Cambodia needs to support its own development and can expect a cutback in grants, soft loans and highly favourable trade privileges as it graduates from a low-income country to lower-middle income nation, according to Commerce Minister Pan Sorasak yesterday.

“We will have issues when the country moves up the income ladder and because of that we need to properly plan our graduation to a lower-middle income nation in three years’ time,” predicted Sorasak. “If we’re not ready for the cutback in grants from our development partners and the scaling back of preferential tax treatment from the US and EU, we will ask for a grace period,” he added. The minister went on to say however, that Cambodia must be prepared in due time to fund its own development through trade and investment.

In 2014, Cambodia’s gross national income (GNI) per capita reached $1,020 and it was projected that the kingdom in 2015 would exceed the World Bank’s threshold of $1,025 GNI per capita for a low-income country, to graduate as a lower-middle income nation.
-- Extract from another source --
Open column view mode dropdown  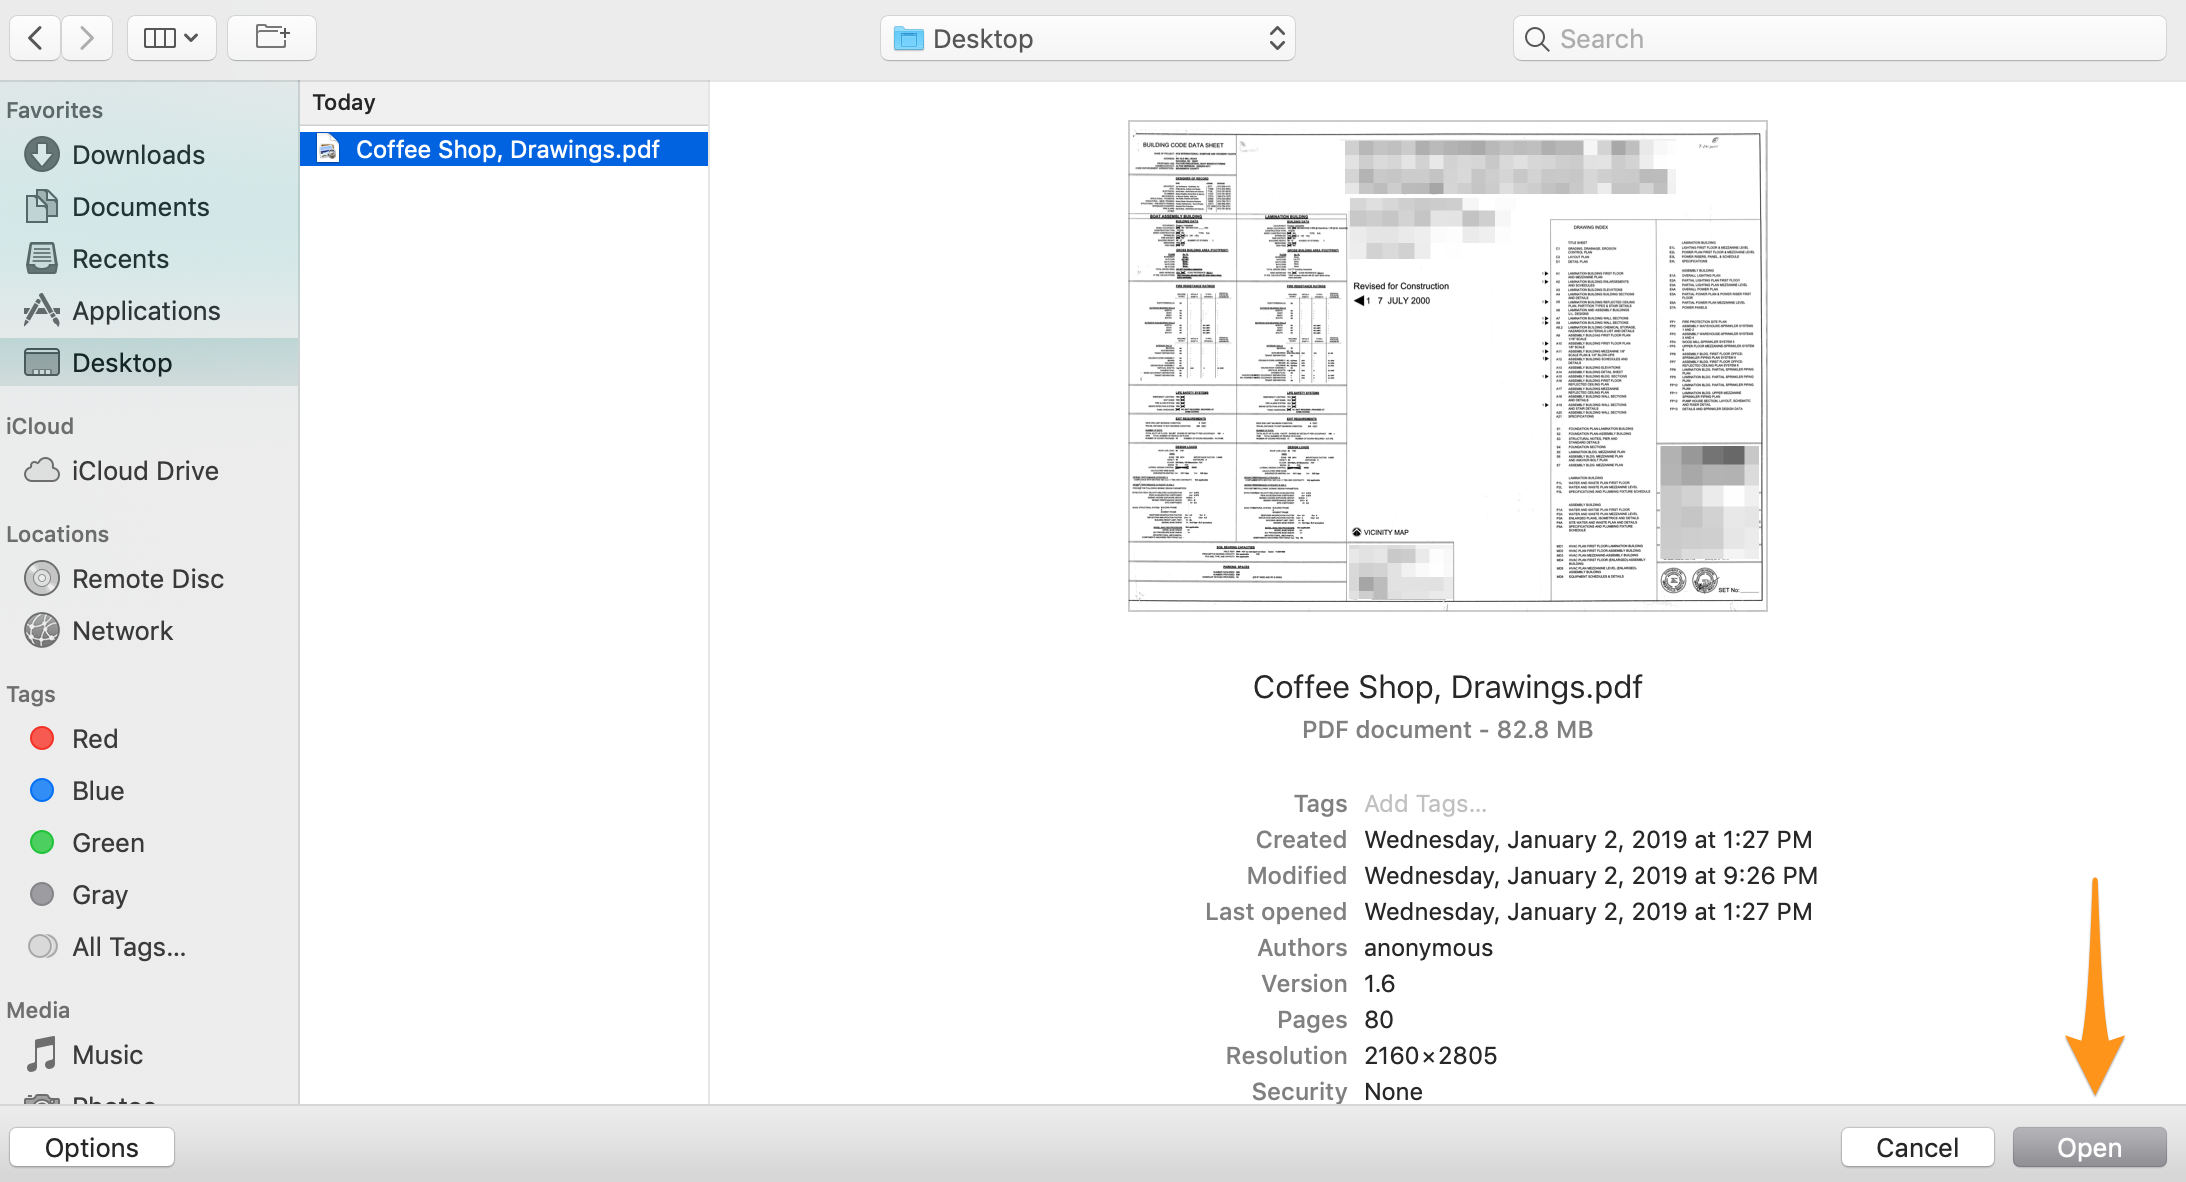coord(171,38)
The World Bank classifies lower middle-income economies as those with a GNI per capita between $1,026 and $4,035. When Cambodia becomes a lower-middle income country it will join the ranks of India, Vietnam and the Philippines in the Asia-Pacific.

Mey Kalyan, senior adviser to the Supreme National Economic Council, told Khmer Times that it was time for Cambodia to survive by itself as it becomes a lower-middle income nation. “We should improve our tax collection system and attract more foreign direct investment in manufacturing high-end value-added products,” said Kalyan.

He anticipates that foreign direct investments will continue to flow into Cambodia when the country graduates to a lower-middle income nation.“We can instil investor confidence when we assure foreign businesses that we have proper laws to protect their investments.”

Soeng Sophary, spokesperson for the Commerce Ministry, said while Cambodia’s change in its GNI per capita status could present problems, there was a grace period before it lost preferential tax benefits from its development partners. “We have a grace period of at least 3 years to negotiate the change in status. It does not mean all countries will cut our duty free status immediately,” she said.

But time could be running out for Cambodia. Last July, the EU advised Cambodia’s rice industry to seek other markets and not just concentrate its exports to Europe, as it moves from a low-income country in its least developed country (LDC) status to a lower-middle income nation, amid calls to cut its EU tariff-free export quotas.

The US government, in July 2016, granted duty-free benefits for Cambodia for the export of travel goods such as luggage, backpacks, handbags and wallets under the generalised system of preferences (GSP). Presently, the US is carrying out a review of GSP tariffs for all LDCs.

Sophary said Cambodia would still negotiate bilaterally with individual countries for preferential tax benefits. “On a country-to-country level that is still possible,” she said.